I think the Trust will be handed down like the other papacy, and will always know how to handle its limitless cash. It will press the button; the zeal, the energy, the sincerity, the enthusiasm of its countless vassals will do the rest.

IX

The power which a man's imagination has over his body to heal it or make it sick is a force which none of us is born without. The first man had it, the last one will possess it. If left to himself a man is most likely to use only the mischievous half of the force--the half which invents imaginary ailments for him and cultivates them: and if he is one of these very wise people he is quite likely to scoff at the beneficent half of the force and deny its existence. And so, to heal or help that man, two imaginations are required: his own and some outsider's. The outsider, B, must imagine that his incantations are the healing power that is curing A, and A must imagine that this is so. It is not so, at all; but no matter, the cure is effected, and that is the main thing. The outsider's work is unquestionably valuable; so valuable that it may fairly be likened to the essential work performed by the engineer when he handles the throttle and turns on the steam: the actual power is lodged exclusively in the engine, but if the engine were left alone it would never start of itself. Whether the engineer be named Jim, or Bob, or Tom, it is all one--his services are necessary, and he is entitled to such wage as he can get you to pay. Whether he be named Christian Scientist, or Mental Scientist, or Mind Curist, or Lourdes Miracle- Worker, or King's-Evil Expert, it is all one,--he is merely the Engineer, he simply turns on the same old steam and the engine does the whole work.

In the case of the cure-engine it is a distinct advantage to clothe the engineer in religious overalls and give him a pious name. It greatly enlarges the business, and does no one any harm.

The Christian-Scientist engineer drives exactly the same trade as the other engineers, yet he out-prospers the whole of them put together. Is it because he has captured the takingest name? I think that that is only a small part of it. I think that the secret of his high prosperity lies elsewhere:

The Christian Scientist has organised the business. Now that was certainly a gigantic idea. There is more intellect in it than would be needed in the invention of a couple of millions of Eddy Science-and- Health Bible Annexes. Electricity, in limitless volume, has existed in the air and the rocks and the earth and everywhere since time began--and was going to waste all the while. In our time we have organised that scattered and wandering force and set it to work, and backed the business with capital, and concentrated it in few and competent hands, and the results are as we see.

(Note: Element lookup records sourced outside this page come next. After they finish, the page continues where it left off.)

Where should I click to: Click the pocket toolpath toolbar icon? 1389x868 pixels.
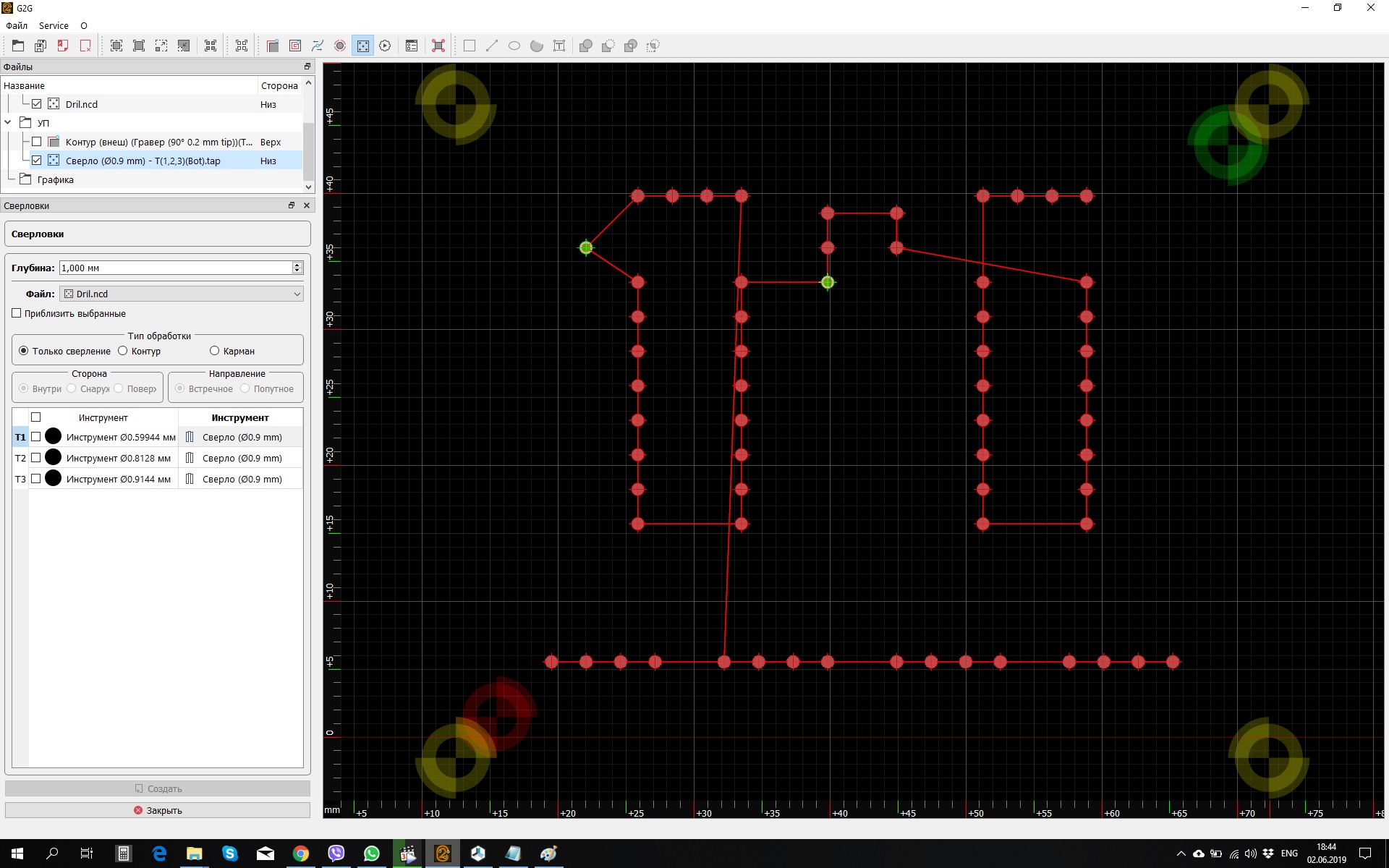pyautogui.click(x=295, y=46)
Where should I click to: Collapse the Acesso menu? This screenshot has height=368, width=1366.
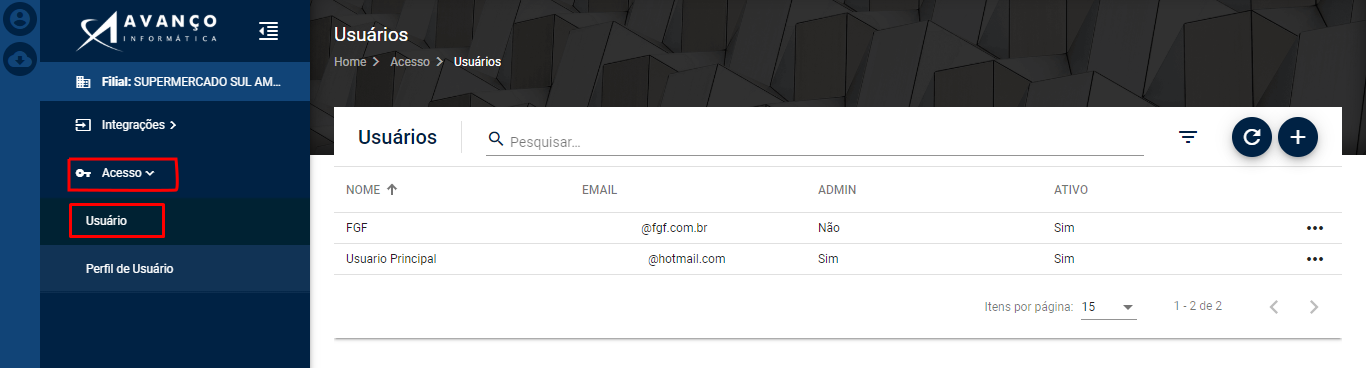click(123, 173)
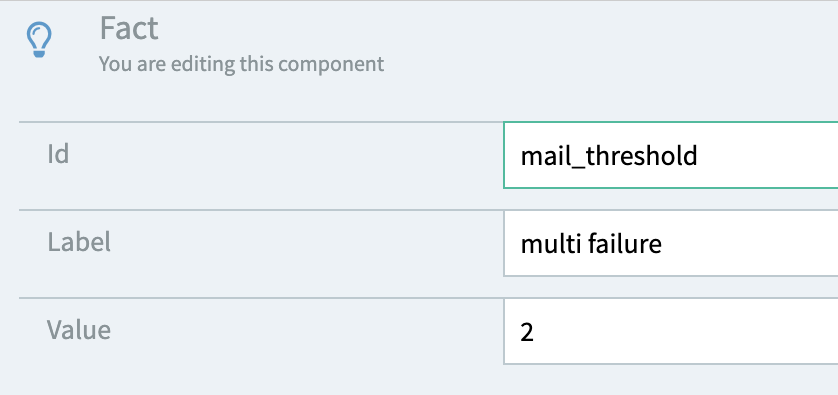Click the mail_threshold text in Id field
The width and height of the screenshot is (838, 395).
(x=609, y=157)
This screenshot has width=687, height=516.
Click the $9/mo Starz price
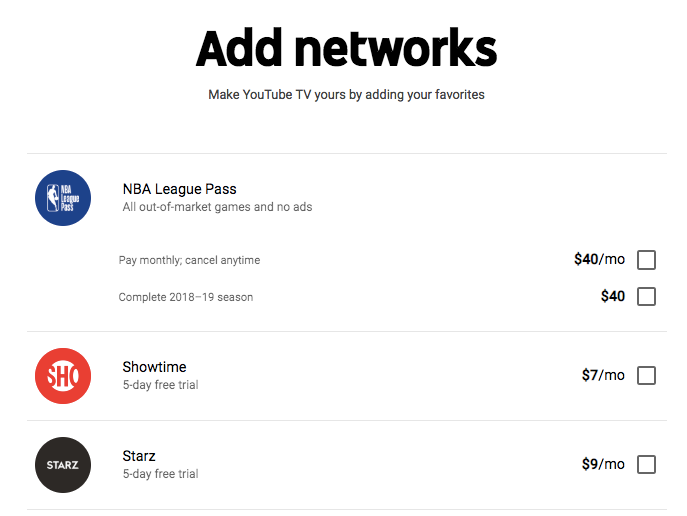603,465
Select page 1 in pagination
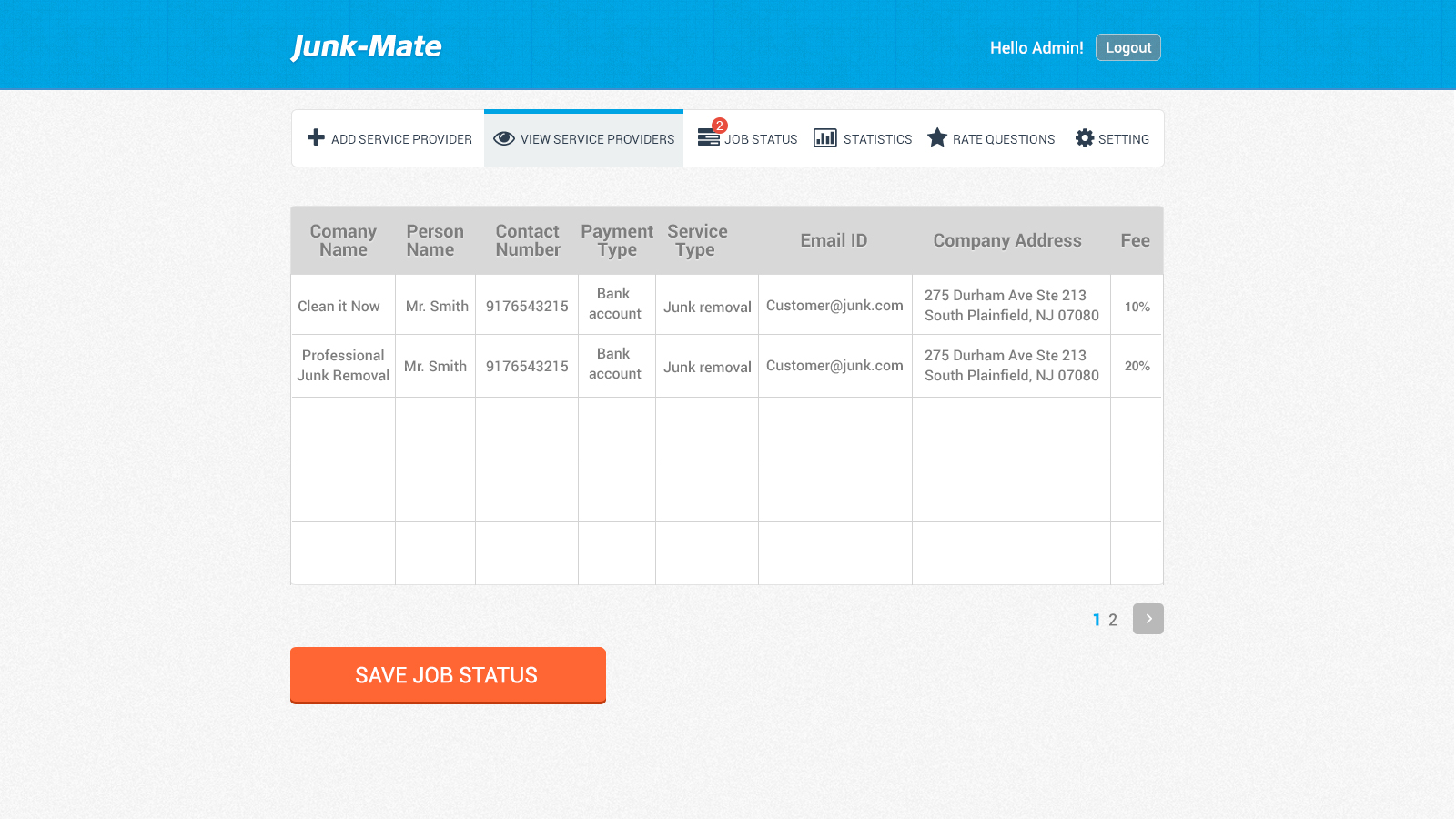 (x=1096, y=619)
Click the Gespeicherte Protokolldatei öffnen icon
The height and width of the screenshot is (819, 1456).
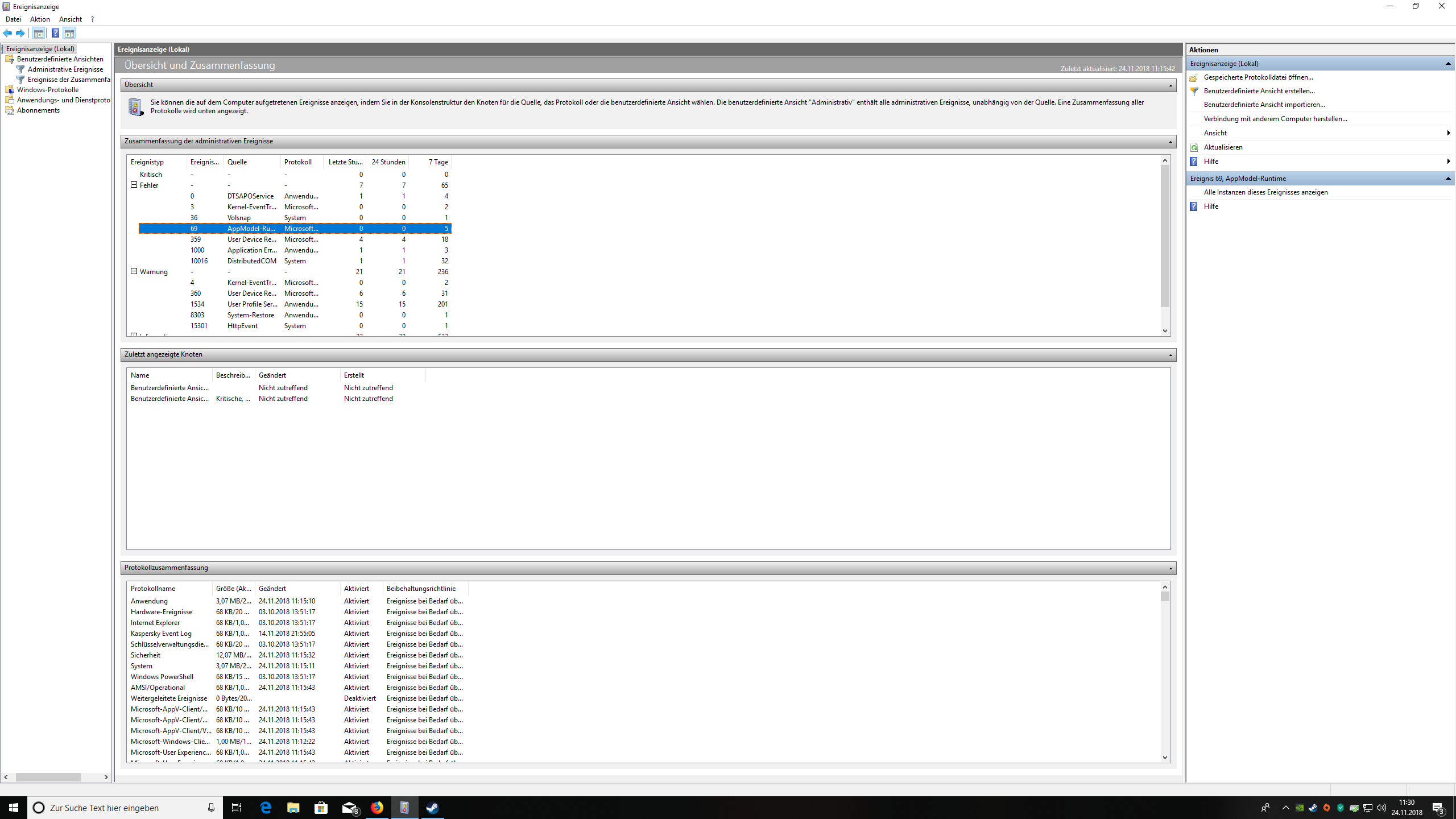[x=1194, y=77]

The Christian Scientist has taken a force which has been lying idle in every member of the human race since time began, and has organised it, and backed the business with capital, and concentrated it at Boston headquarters in the hands of a small and very competent Trust, and there are results.

Therein lies the promise that this monopoly is going to extend its commerce wide in the earth. I think that if the business were conducted in the loose and disconnected fashion customary with such things, it would achieve but little more than the modest prosperity usually secured by unorganised great moral and commercial ventures; but I believe that so long as this one remains compactly organised and closely concentrated in a Trust, the spread of its dominion will continue.